Stored data:
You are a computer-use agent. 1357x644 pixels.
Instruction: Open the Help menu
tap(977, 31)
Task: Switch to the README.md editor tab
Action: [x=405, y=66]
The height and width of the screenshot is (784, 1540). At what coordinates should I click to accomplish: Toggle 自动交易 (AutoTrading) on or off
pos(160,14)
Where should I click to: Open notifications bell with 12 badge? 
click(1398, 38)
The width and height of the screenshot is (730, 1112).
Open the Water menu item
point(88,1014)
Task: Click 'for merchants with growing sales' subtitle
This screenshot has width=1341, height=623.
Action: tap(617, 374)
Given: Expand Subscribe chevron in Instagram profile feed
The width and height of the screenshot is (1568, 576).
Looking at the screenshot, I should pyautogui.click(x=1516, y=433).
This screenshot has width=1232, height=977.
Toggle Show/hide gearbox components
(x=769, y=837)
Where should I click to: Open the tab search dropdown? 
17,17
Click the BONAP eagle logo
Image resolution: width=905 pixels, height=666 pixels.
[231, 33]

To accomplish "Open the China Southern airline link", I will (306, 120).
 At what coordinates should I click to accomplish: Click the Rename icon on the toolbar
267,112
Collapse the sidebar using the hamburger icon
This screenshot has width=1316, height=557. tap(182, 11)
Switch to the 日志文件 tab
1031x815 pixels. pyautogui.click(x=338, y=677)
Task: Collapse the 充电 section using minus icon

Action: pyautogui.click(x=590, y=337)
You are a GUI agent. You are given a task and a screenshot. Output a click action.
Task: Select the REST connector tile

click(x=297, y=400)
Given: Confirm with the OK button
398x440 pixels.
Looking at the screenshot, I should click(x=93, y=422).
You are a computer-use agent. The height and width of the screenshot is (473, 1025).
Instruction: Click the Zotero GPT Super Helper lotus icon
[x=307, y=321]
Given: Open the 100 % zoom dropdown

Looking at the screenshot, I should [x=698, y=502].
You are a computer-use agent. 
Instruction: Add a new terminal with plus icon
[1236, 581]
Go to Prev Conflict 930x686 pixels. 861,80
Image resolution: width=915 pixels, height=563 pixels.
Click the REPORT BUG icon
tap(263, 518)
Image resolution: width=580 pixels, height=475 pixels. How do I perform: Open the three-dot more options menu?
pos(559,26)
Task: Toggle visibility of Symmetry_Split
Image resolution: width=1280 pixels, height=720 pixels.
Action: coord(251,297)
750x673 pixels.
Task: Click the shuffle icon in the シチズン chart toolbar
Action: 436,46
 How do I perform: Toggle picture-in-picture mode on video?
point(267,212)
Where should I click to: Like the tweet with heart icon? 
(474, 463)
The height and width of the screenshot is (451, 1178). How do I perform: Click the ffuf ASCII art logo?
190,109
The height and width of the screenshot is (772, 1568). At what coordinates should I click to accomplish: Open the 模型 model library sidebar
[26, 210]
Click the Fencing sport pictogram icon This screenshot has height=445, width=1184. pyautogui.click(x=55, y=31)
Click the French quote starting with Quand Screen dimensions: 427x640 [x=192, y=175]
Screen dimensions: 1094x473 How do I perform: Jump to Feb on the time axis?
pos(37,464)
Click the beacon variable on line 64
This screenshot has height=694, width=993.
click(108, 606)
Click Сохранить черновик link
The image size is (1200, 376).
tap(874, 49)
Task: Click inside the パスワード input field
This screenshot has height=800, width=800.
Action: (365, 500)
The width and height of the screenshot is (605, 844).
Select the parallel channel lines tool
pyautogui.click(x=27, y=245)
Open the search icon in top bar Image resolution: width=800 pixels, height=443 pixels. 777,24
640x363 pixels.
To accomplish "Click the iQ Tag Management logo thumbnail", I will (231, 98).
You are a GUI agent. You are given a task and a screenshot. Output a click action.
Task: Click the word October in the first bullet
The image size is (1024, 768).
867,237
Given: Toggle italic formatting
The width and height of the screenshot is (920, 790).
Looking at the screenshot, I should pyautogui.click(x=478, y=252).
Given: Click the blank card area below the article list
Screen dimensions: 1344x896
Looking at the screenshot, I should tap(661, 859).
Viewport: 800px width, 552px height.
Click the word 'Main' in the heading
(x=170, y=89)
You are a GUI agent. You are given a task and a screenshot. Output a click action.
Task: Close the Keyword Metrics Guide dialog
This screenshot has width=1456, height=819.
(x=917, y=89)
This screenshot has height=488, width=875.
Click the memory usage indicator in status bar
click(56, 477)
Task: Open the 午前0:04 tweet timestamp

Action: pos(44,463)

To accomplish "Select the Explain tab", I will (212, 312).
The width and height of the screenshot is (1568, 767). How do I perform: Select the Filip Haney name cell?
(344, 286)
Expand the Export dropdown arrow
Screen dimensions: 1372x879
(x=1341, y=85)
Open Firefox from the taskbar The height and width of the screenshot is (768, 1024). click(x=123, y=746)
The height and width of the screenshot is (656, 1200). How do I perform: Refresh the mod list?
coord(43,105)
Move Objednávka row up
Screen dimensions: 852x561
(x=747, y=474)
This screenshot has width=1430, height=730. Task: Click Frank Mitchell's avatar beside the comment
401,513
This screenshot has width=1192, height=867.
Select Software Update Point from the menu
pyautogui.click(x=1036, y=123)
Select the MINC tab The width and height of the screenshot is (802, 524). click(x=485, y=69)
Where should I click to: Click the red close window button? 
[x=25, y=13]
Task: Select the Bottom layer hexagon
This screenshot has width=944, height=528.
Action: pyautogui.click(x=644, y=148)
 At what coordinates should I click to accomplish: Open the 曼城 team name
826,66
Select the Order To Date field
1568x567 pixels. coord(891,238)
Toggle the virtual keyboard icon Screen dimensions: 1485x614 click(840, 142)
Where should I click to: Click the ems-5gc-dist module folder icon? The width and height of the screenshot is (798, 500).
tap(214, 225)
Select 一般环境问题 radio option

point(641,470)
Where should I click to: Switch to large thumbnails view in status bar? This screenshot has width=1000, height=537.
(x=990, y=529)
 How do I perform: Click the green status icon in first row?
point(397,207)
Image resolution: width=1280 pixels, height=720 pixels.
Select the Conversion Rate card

What is being asked: Within the entries, find all lines that contain "link" and copy each one.

Output for this task:
To accomplish "Open the China Southern airline link", I will (306, 120).
Click Сохранить черновик link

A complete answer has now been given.